History and definition[edit]

An Audacious Plan to Halt the Internet's Enshittification by Cory Doctorow at DEF CON 31, 2023

"Enshittification" was used by Doctorow in a November 2022 blog post[1] that was republished in Locus in January 2023.[2] He expanded on the concept in another blog post,[3] which was republished in the January 2023 edition of Wired:[4]

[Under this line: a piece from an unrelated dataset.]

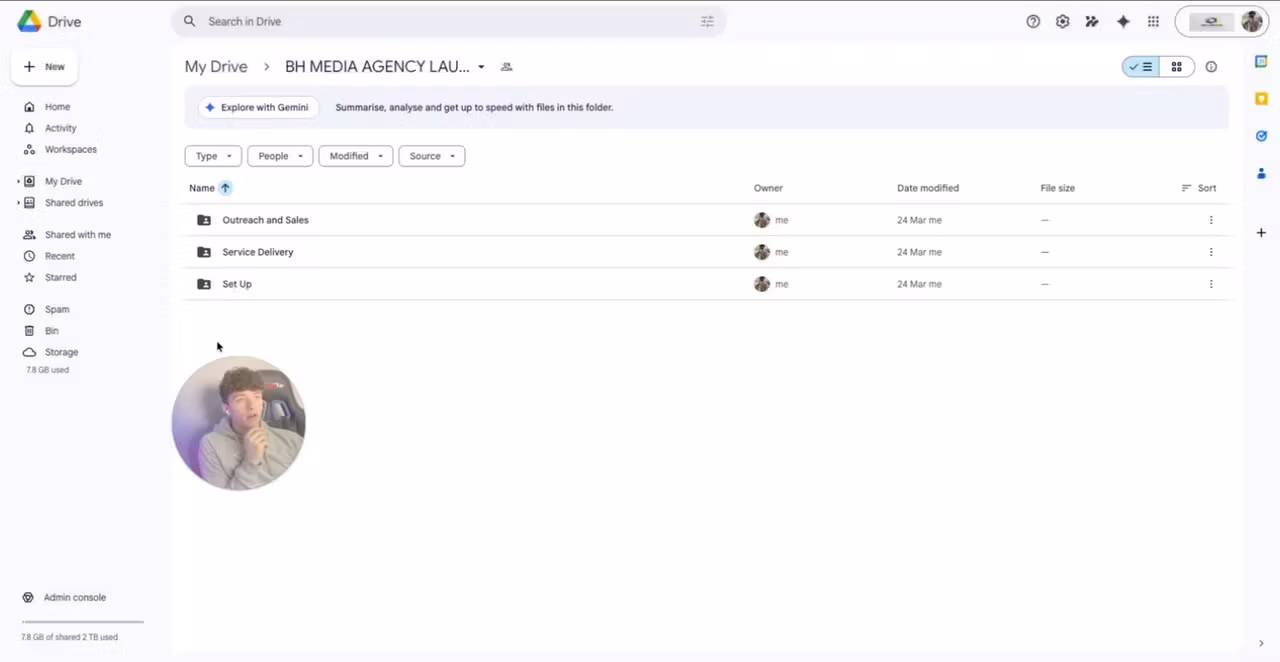Open Google Keep from the right side panel
The image size is (1280, 662).
(1261, 98)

Here is how platforms die: first, they are good to their users; then they abuse their users to make things better for their business customers; finally, they abuse those business customers to claw back all the value for themselves. Then, they die. I call this enshittification, and it is a seemingly inevitable consequence arising from the combination of the ease of changing how a platform allocates value, combined with the nature of a "two sided market", where a platform sits between buyers and sellers, hold each hostage to the other, raking off an ever-larger share of the value that passes between them.

In a 2024 article on ft.com, Doctorow extended the word with the term "enshittocene" to state that "'enshittification' is coming for absolutely everything".[5]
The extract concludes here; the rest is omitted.